**Task goal:** Work through the data below and state how many lines contain "search", giving that number alone.

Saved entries
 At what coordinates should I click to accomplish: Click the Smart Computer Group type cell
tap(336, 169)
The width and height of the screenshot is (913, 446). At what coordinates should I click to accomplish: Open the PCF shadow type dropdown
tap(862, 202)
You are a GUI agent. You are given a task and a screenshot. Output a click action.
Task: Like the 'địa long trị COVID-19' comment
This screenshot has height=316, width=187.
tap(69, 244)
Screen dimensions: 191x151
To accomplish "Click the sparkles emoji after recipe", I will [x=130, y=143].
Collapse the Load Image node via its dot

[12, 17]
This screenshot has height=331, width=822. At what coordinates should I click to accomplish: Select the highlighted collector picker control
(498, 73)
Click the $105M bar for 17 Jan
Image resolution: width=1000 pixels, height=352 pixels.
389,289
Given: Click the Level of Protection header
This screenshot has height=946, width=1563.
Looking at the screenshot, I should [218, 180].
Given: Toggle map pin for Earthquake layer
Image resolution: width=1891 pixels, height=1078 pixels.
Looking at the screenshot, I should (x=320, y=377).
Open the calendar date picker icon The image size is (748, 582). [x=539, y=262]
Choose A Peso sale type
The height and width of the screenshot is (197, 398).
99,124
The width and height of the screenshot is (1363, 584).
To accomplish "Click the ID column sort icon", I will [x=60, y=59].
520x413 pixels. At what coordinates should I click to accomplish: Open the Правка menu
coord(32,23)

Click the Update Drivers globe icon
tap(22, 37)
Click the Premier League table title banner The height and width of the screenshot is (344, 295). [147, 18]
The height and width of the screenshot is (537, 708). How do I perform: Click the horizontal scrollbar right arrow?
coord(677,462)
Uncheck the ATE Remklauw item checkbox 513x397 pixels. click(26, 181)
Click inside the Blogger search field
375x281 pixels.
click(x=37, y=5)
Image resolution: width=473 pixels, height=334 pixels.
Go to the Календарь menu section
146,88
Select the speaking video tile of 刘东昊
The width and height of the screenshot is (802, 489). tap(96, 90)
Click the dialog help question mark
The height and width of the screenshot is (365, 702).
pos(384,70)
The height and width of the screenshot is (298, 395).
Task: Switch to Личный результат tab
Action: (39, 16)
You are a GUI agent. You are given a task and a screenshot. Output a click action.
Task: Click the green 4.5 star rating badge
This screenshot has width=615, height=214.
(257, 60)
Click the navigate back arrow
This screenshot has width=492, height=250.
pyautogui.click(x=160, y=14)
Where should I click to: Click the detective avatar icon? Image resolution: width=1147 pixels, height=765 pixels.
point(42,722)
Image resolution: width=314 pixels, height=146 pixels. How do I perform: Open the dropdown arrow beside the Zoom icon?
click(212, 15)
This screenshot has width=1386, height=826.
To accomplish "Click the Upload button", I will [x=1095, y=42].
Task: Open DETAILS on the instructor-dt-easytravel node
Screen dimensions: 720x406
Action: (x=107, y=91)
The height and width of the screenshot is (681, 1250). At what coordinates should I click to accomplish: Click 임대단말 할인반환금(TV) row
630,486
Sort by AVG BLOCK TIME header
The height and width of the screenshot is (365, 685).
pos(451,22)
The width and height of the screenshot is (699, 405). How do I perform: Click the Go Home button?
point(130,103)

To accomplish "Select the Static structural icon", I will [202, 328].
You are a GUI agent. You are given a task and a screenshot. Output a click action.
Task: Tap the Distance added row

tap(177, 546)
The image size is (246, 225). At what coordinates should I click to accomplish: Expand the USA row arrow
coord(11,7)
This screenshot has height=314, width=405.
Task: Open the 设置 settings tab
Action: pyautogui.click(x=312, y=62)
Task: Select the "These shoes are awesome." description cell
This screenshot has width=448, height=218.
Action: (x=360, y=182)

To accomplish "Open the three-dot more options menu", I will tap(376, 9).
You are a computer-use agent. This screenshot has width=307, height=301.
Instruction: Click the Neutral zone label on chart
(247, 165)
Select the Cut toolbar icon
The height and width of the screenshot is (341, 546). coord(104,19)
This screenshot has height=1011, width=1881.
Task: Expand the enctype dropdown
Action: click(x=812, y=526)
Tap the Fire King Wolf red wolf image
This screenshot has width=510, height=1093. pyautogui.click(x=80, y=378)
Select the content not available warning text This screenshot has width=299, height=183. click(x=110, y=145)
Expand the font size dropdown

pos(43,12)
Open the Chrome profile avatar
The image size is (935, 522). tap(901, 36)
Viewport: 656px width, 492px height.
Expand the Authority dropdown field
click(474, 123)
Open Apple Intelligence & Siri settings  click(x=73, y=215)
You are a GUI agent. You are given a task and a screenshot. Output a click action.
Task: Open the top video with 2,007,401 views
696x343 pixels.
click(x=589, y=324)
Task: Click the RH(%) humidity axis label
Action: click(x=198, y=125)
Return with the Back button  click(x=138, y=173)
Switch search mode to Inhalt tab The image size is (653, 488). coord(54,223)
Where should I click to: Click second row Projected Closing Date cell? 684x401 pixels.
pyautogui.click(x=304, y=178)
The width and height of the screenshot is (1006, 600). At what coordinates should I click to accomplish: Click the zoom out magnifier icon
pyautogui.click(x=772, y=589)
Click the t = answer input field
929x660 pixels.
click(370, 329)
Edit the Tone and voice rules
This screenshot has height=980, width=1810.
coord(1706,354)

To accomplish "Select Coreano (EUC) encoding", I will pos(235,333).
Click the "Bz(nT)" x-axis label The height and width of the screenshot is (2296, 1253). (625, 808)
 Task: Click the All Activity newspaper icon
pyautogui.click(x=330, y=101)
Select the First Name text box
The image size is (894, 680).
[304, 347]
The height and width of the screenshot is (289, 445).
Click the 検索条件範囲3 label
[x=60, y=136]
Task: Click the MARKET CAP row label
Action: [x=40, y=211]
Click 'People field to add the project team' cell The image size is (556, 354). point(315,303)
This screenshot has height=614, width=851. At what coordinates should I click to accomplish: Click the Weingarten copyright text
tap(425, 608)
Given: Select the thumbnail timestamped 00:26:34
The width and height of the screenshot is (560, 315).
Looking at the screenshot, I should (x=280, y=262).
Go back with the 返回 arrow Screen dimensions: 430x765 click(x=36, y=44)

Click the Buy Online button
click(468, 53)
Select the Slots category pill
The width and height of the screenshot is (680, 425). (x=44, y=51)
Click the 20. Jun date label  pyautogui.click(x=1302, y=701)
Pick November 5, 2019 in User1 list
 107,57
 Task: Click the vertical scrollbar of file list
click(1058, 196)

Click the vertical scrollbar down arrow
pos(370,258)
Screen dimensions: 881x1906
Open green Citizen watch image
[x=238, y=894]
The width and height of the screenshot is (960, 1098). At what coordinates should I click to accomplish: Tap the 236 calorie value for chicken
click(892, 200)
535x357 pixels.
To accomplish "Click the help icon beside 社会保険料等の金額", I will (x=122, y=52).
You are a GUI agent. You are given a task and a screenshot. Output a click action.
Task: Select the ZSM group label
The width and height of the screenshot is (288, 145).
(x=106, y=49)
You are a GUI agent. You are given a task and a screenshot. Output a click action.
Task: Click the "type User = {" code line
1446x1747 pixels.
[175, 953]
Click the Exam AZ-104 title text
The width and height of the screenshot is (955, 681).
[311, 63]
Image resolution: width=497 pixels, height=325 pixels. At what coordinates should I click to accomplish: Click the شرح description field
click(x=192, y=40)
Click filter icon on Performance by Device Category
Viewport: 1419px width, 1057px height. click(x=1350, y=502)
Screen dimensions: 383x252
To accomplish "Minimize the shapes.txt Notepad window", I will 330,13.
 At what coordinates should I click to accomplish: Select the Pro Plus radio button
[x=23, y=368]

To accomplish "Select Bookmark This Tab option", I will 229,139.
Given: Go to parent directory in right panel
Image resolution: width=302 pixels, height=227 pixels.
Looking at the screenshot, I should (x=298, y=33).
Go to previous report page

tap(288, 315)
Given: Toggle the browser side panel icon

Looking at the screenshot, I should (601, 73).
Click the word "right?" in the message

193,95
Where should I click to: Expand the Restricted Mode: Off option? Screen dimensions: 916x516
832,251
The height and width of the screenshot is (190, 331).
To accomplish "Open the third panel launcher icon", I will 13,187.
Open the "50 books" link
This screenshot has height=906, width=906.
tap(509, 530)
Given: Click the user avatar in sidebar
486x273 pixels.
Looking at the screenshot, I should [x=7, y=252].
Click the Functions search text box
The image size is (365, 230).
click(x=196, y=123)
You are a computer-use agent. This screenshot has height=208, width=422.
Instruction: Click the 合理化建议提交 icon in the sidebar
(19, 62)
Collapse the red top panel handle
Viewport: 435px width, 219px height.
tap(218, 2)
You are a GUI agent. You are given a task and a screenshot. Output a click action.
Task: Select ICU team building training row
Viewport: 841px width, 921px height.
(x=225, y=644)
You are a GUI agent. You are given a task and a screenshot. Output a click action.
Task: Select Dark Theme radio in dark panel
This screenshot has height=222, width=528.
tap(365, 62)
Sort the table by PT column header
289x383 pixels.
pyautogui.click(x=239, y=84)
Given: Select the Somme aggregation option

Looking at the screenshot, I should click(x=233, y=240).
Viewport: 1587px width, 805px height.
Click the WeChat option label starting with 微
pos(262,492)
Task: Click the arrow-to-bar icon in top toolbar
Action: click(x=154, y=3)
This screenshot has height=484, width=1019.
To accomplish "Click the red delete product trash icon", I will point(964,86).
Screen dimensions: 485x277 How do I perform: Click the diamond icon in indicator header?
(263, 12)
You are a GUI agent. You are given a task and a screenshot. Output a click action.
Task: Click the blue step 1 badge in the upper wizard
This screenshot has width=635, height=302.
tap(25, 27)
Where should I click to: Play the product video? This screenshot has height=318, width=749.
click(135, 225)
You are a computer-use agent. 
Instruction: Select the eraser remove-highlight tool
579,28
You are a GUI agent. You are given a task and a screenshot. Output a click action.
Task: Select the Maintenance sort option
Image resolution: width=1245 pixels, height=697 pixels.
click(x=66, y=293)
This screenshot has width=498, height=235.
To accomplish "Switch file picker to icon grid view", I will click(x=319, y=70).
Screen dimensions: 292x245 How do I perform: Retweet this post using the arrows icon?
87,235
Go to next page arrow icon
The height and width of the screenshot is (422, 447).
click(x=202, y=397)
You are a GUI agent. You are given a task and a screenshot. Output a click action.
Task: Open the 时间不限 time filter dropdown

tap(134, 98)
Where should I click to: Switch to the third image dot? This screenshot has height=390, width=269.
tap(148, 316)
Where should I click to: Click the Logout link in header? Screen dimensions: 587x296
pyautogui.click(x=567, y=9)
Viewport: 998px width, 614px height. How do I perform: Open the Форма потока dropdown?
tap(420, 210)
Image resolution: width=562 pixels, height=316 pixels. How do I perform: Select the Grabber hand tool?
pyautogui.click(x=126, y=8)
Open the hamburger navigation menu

**Exercise result:** 3